ENTRIES SHOWN:
- - - - - - -
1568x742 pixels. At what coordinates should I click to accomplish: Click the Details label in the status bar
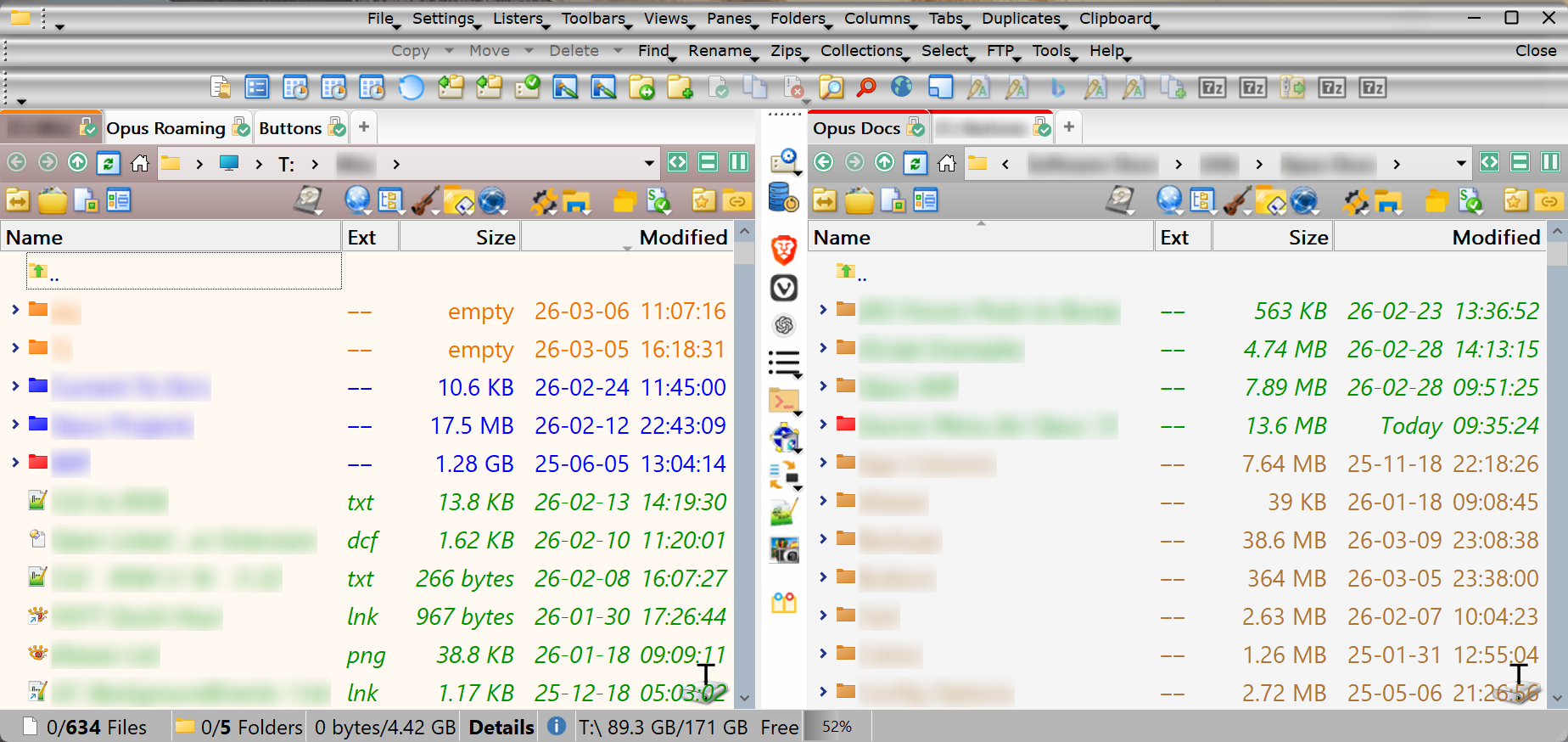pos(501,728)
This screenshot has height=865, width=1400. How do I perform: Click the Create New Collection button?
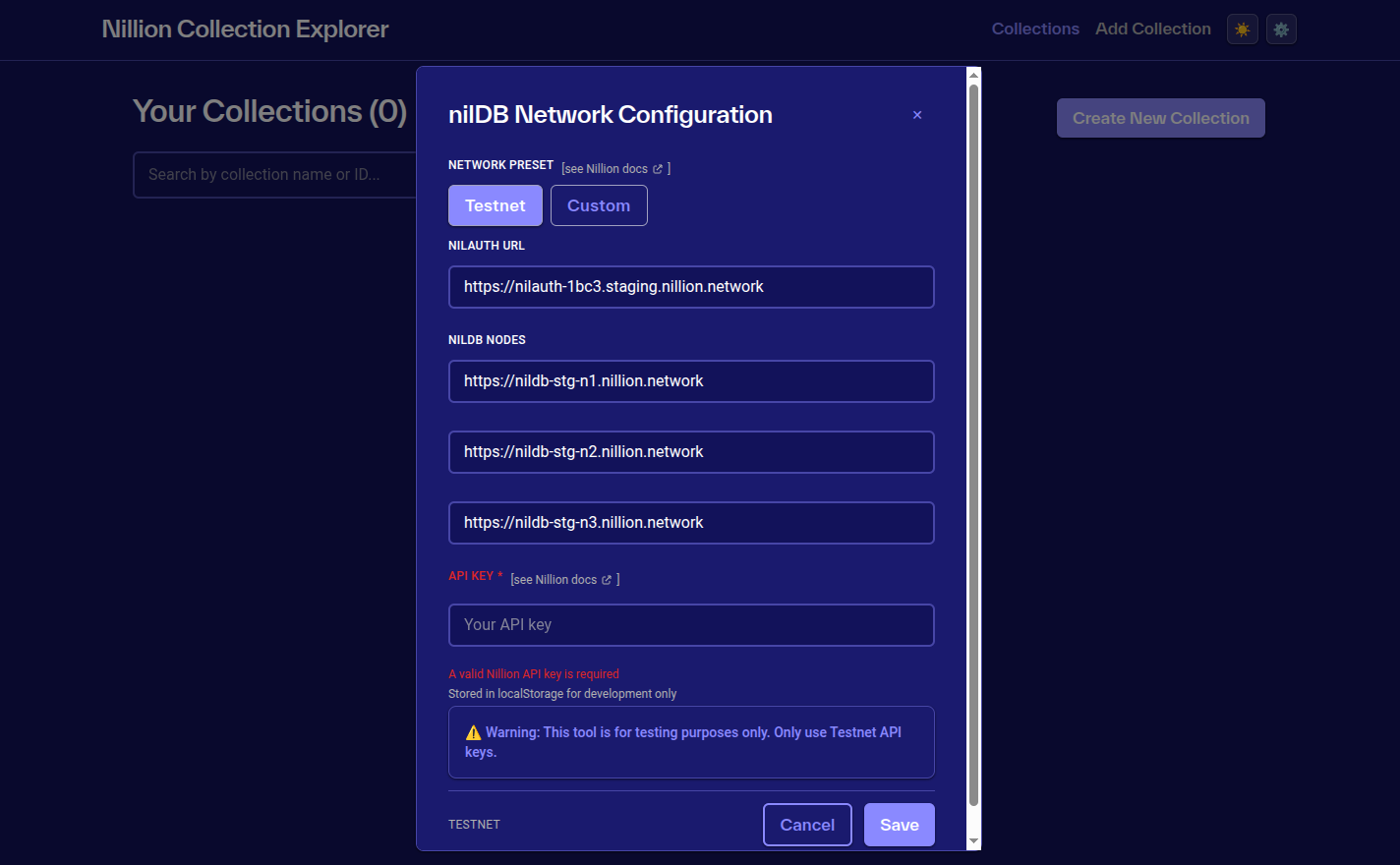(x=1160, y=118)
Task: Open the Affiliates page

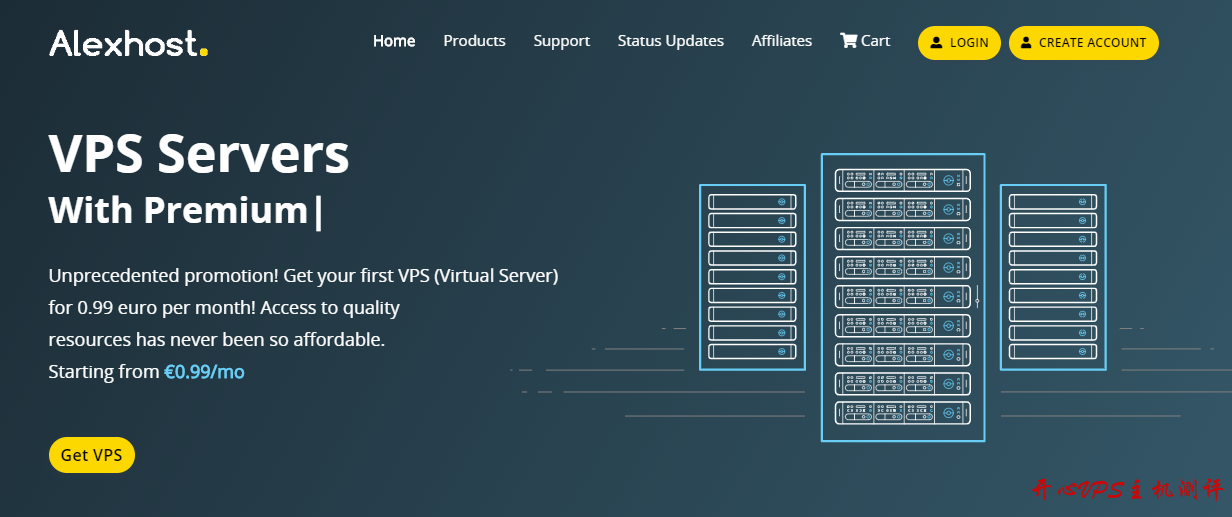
- - - - - - -
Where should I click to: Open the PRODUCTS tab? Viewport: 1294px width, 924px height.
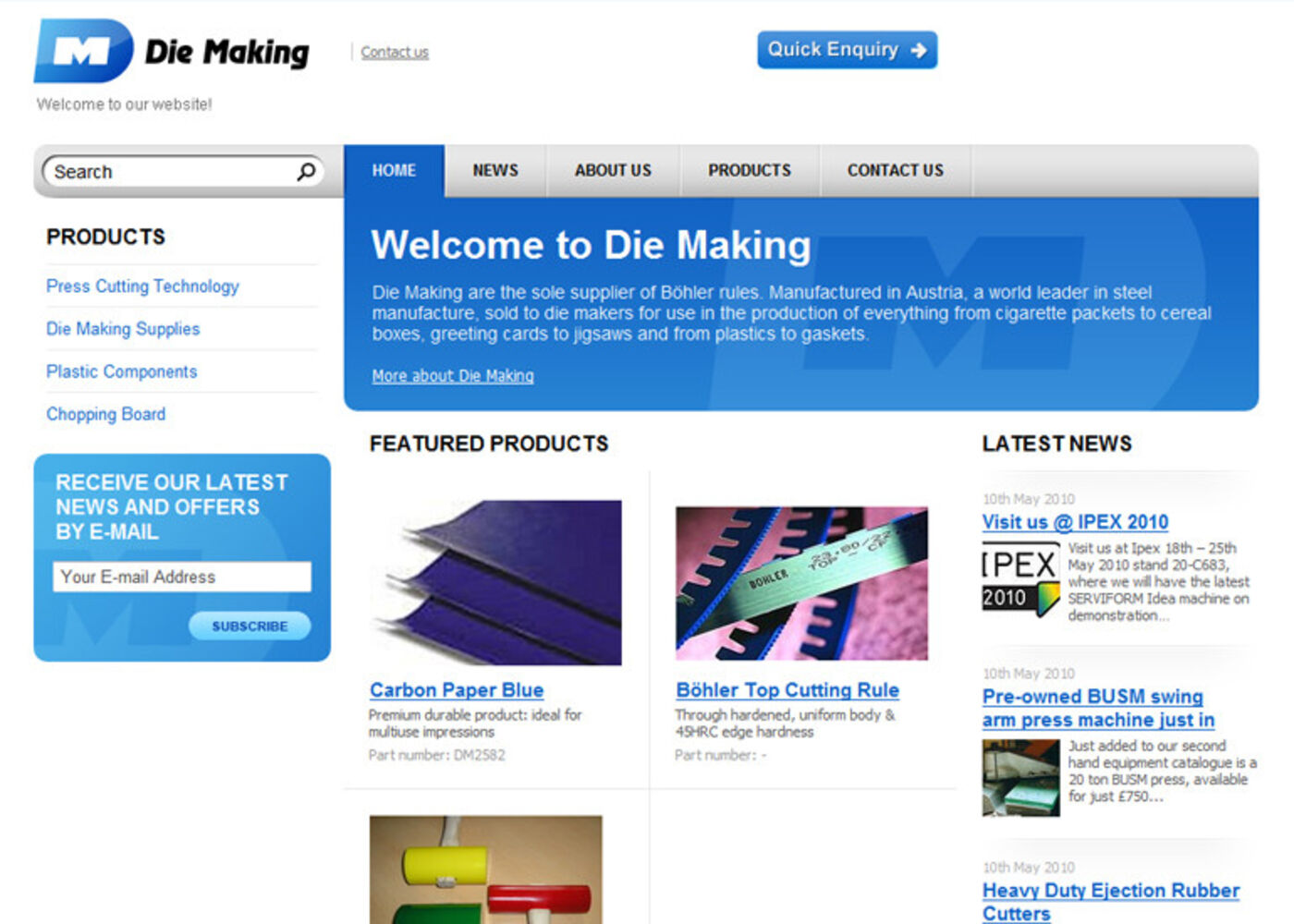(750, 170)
- - - - - - -
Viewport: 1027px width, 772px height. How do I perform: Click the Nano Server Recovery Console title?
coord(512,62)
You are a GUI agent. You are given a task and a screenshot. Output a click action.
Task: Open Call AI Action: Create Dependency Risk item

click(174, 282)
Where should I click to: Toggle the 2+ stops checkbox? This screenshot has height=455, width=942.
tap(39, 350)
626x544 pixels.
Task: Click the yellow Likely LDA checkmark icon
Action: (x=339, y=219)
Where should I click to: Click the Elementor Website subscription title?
- - - - - - -
PROBLEM REQUIREMENTS: Retype only the lines above between the line with "Where should I click to: Toggle" and the line with "Where should I click to: Click", counting those two lines as well, and keep every character as it is.

TASK RESPONSE:
Where should I click to: Toggle the 2+ stops checkbox? This screenshot has height=455, width=942.
tap(39, 350)
626x544 pixels.
Task: Click the yellow Likely LDA checkmark icon
Action: (x=339, y=219)
Where should I click to: Click the Elementor Website subscription title?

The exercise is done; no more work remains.